** Records to process follows **
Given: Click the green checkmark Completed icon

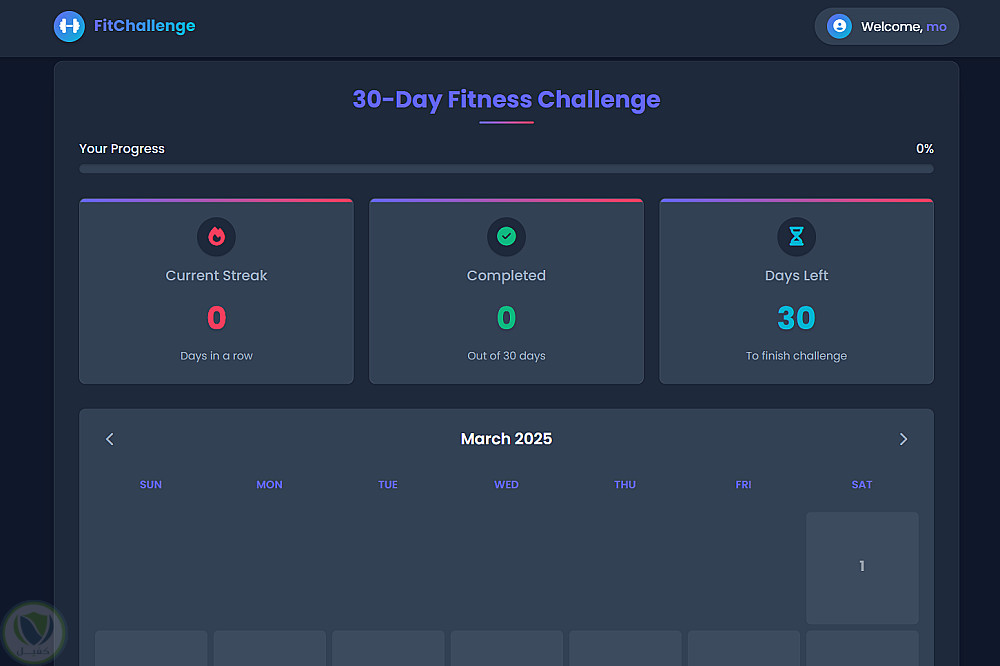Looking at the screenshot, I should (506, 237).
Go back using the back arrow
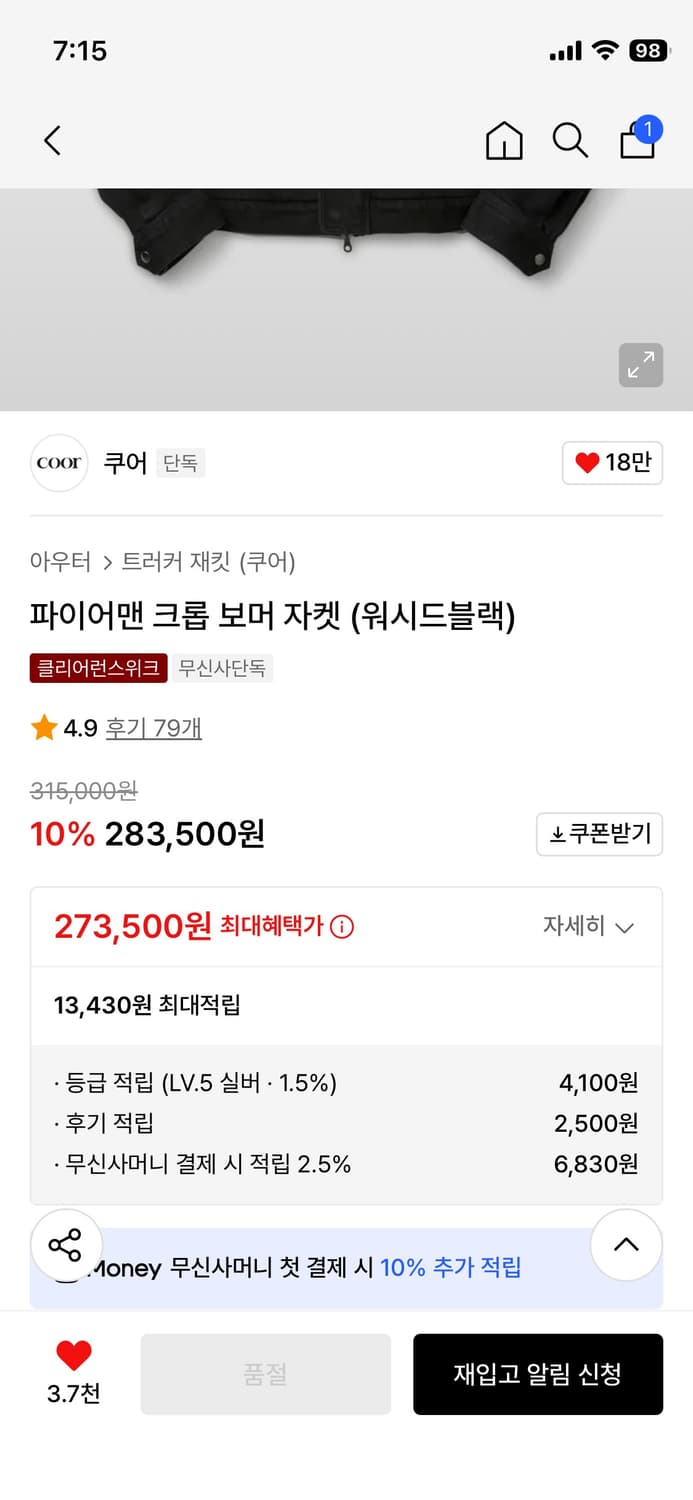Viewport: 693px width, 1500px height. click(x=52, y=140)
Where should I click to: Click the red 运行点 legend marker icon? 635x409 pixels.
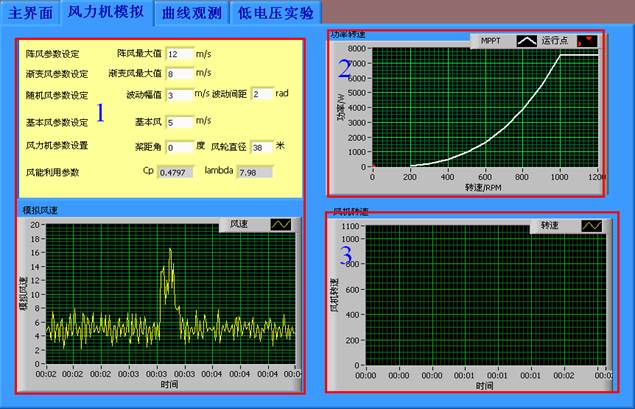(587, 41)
** End of Records to process **
Aim of the exercise
Return each line above exactly; any pictures are to be skipped.

Result of the exercise
Given: Click the green checkmark Completed icon

Looking at the screenshot, I should (506, 237).
Go back using the back arrow
Viewport: 693px width, 1500px height. click(x=52, y=140)
Where should I click to: Click the red 运行点 legend marker icon? 635x409 pixels.
(587, 41)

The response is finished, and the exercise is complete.